BEGIN Source records

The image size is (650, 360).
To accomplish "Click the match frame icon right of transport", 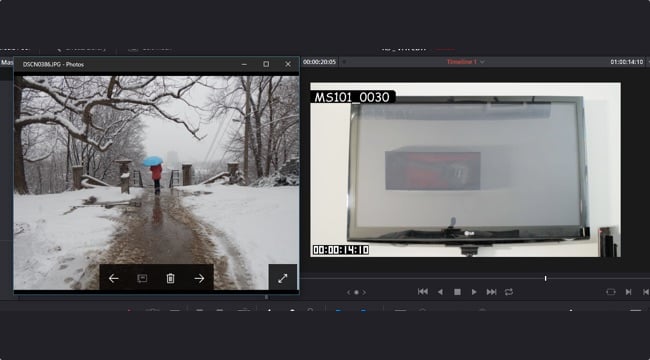I will tap(611, 292).
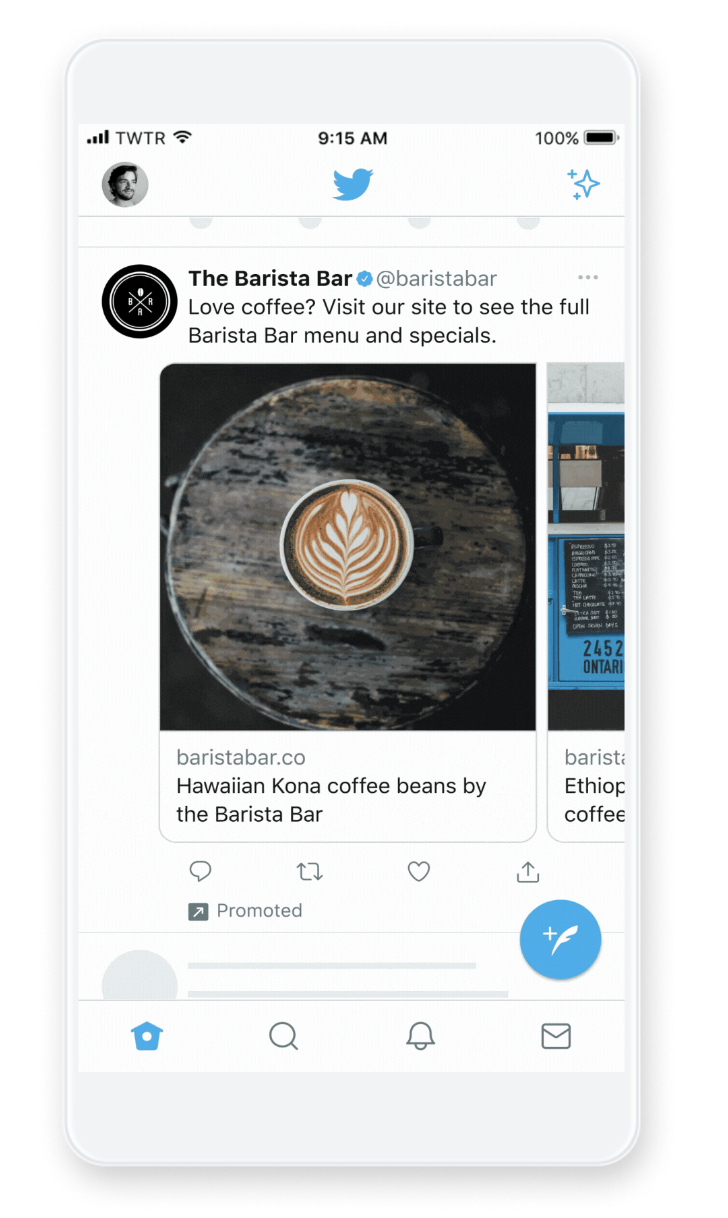
Task: Click the @baristabar handle
Action: click(x=436, y=279)
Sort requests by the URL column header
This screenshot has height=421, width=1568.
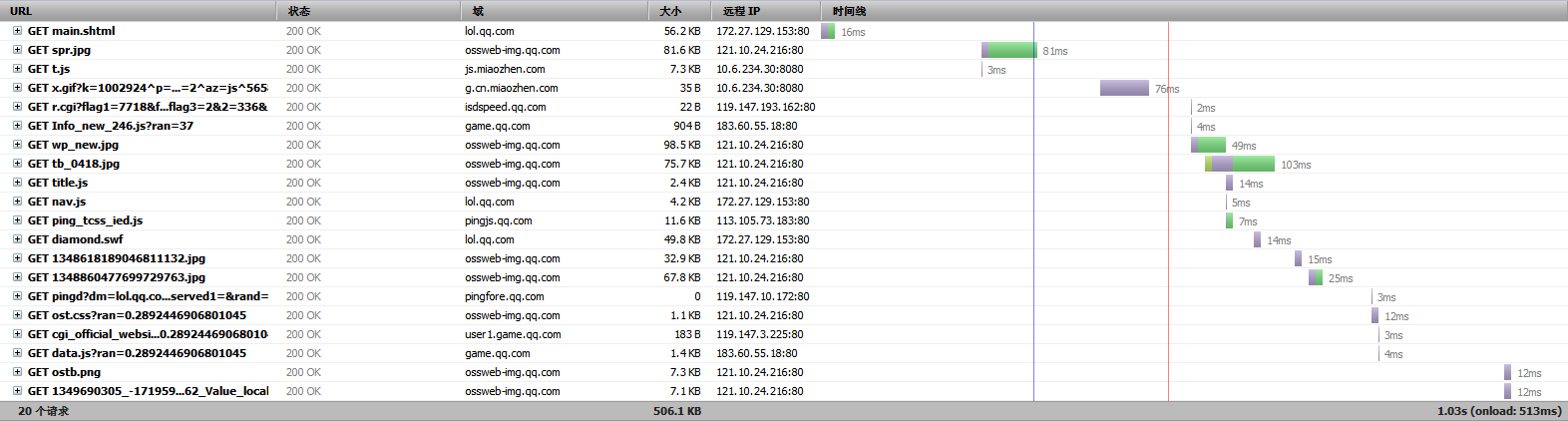pos(139,11)

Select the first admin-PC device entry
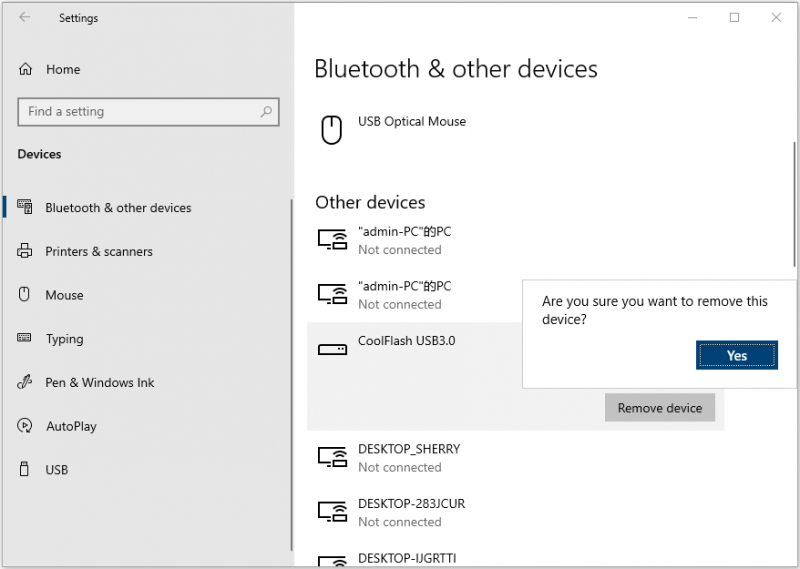515,240
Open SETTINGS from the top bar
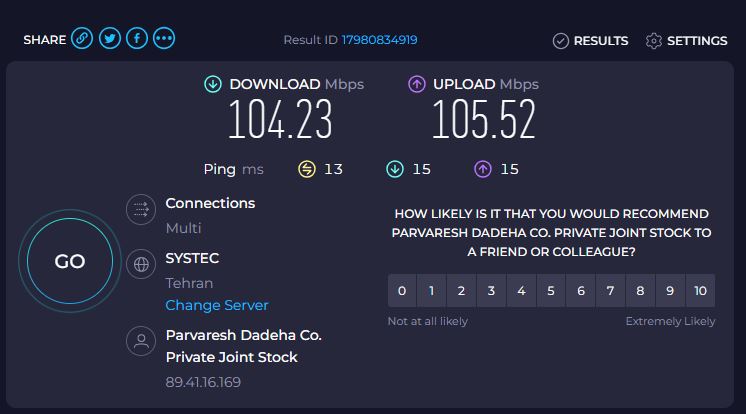Image resolution: width=746 pixels, height=414 pixels. (687, 41)
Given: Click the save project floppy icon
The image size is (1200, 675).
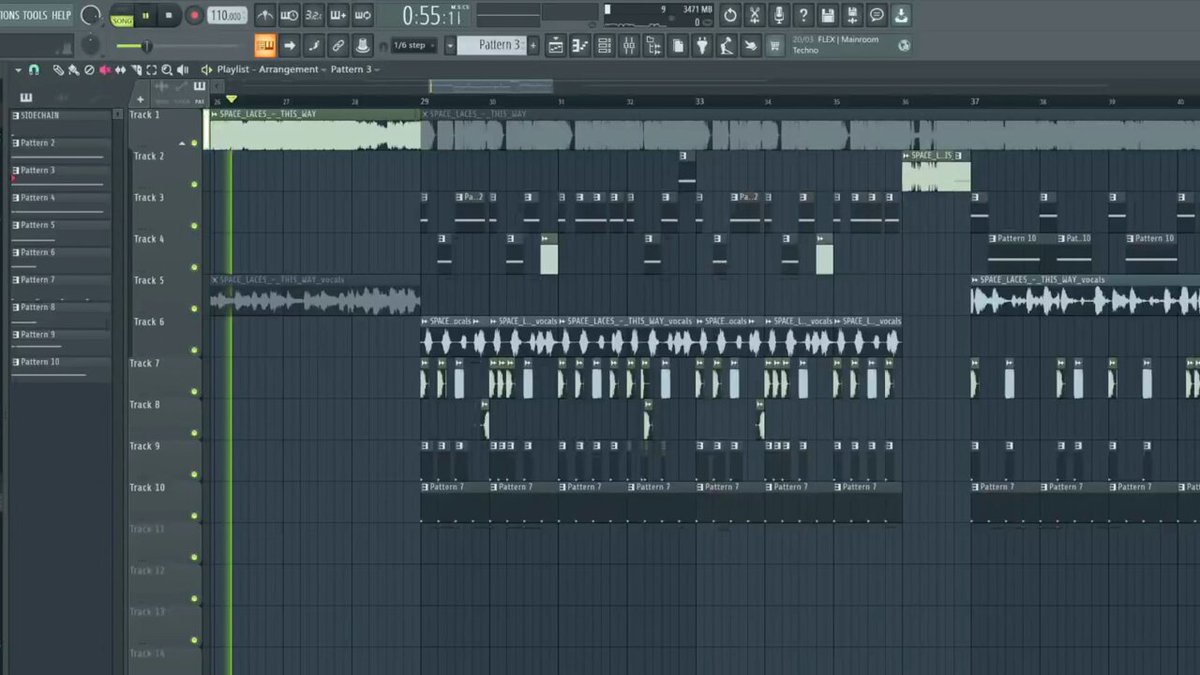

END Source records

Exercise directions: From the entries, report each line that includes the word "size".

Reply to the exercise:
The image size is (650, 360).
The image size is (1200, 675).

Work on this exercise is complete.